Um advogado que ele contratou posteriormente encontrou inconsistências na investigação de sua morte. Fotos da cena colocam em dúvida a versão oficial da morte do marido. Os militares ucranianos admitiram o fracasso e concordaram em reabrir a investigação.
Agora ele luta para reabrir o caso: “Estou lutando pelo nome dele. Ele não pode mais se defender. Minha batalha não acabou”.
Oksana Borkun dirige uma comunidade de apoio para viúvas militares.
Sua organização agora inclui quase 200 famílias enlutadas pelo suicídio.
“Se for suicídio, ele não é um herói – é isso que as pessoas pensam”, diz ela. “Algumas igrejas se recusam a realizar funerais. Algumas cidades não colocam suas fotos nos muros memoriais”.
Muitas dessas famílias estão céticas quanto à explicação oficial para a morte. “Alguns casos são anulados muito rapidamente”, acrescentou. “E algumas mães abriram os caixões e encontraram cadáveres mutilados.”
O capelão militar, padre Boris Kutovy, disse ter visto pelo menos três suicídios no seu comando desde o início da ofensiva em grande escala. Mas um demais para ele.
“Todo suicídio significa que falhamos em algum lugar.”
Ele acredita que muitos recrutas, ao contrário dos militares de carreira, são particularmente vulneráveis mentalmente.
Tanto Osksana quanto o Padre Boris disseram que aqueles que morreram por suicídio deveriam ser considerados heróis.

A comissária ucraniana para os direitos dos veteranos, Olha Reshetilova, disse que recebe relatos de até quatro suicídios militares por mês e admite que não está sendo feito o suficiente: “Eles viram o inferno. Até mentes fortes podem quebrar.”
Ele diz que o seu gabinete está a pressionar por uma reforma sistémica, mas que a criação de uma boa unidade de psicologia militar pode levar anos.

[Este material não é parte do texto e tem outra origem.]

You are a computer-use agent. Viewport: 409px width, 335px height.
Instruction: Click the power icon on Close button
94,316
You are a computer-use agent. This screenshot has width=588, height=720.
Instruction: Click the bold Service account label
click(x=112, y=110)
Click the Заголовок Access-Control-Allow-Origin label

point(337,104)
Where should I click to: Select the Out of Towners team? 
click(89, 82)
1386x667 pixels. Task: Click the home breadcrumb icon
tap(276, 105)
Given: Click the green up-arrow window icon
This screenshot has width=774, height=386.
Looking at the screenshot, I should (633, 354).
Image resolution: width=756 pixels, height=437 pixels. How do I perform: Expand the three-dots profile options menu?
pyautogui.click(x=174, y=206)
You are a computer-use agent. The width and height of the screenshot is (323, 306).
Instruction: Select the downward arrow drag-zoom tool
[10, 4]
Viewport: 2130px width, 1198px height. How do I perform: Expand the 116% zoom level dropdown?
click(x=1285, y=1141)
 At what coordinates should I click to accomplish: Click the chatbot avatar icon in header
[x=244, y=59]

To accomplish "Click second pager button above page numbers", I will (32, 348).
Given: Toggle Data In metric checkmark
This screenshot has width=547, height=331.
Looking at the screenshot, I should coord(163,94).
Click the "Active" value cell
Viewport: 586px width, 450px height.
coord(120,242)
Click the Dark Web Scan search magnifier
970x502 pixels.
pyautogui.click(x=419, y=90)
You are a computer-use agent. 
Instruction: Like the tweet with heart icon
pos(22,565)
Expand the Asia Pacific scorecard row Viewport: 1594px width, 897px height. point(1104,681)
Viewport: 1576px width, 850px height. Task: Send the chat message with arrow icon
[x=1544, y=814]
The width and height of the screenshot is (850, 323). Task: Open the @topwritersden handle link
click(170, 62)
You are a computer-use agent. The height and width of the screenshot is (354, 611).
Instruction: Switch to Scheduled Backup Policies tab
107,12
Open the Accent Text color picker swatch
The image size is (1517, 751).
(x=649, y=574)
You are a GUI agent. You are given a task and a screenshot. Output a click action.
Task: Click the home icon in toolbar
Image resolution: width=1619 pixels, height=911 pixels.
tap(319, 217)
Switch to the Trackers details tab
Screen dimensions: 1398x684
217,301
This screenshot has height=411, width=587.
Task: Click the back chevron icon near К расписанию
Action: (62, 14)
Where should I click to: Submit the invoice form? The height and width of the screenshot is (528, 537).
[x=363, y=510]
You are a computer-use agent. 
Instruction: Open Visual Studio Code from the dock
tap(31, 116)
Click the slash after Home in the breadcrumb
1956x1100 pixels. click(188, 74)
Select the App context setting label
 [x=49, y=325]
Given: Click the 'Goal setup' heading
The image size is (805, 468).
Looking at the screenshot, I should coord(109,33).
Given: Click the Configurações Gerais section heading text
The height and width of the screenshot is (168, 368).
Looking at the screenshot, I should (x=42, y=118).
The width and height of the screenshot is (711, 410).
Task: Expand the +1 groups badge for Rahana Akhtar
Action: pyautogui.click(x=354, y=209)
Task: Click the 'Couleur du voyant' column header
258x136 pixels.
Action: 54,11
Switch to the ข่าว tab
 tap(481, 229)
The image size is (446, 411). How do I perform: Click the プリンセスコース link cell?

“A família tem direito à verdade”, diz ela. “Eles não confiam nos investigadores. Em alguns casos, o suicídio pode encobrir o assassinato.”
Quando se trata de homenagear esses soldados como heróis militares, ele prefere olhar para o futuro.
“Essas pessoas eram seus vizinhos, seus colegas”, disse Reshetilova. “Eles passaram pelo inferno. Quanto mais calorosamente os recebermos, menos tragédia haverá.”